Rabbi Nathan a expliqué :
'concernant l'ordre de succession des différentes étapes de la soirée pascale, nos sages de mémoire bénie nous ont demandé de lire et de chanter le texte poétique 'le D. puissant reconstruira Sa maison prochainement' qui figure à la fin de la cérémonie, afin d'être acquitté de l'obligation relative à la récitation du Tikoun hatsot. A l'heure où l'on achève la lecture de la Aggada, le milieu de la nuit est déjà passé'.
Source :
1-111
A l'occasion de Rosh Hashana, Rabénou remarqua une fois un de ses disciples qui préparait un peu de miel avant l'ablution des mains précédant la consommation de pain. Il s'exclama alors :
« comme les enfants ! Du pain avec du miel ! » insinuant par là que ce disciple agissait à la manière des enfants qui mettent de côté un peu de pain avec du miel, de peur qu'il ne leur reste rien par la suite.

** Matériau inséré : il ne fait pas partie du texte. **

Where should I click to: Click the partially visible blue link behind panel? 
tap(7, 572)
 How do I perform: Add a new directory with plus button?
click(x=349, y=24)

Source : Siarh Sarfei Kodech 2
1-675
Quand Rabbi Nahman de Toulchin fit irruption à la synagogue, avant la prière de l'après-midi, en ce jour du jeûne d'Esther, il était particulièrement joyeux, parce que Pourim approchait à grands pas... Rabbi Nathan l'aperçut dans cet état et lui déclara : 'voilà que dans quelques minutes, l'assemblée va prononcer les mots 'car nous sommes dans une grande détresse' (dans le passage spécifique au jour de jeûne), et de plus, Pourim n'est pas encore arrivé.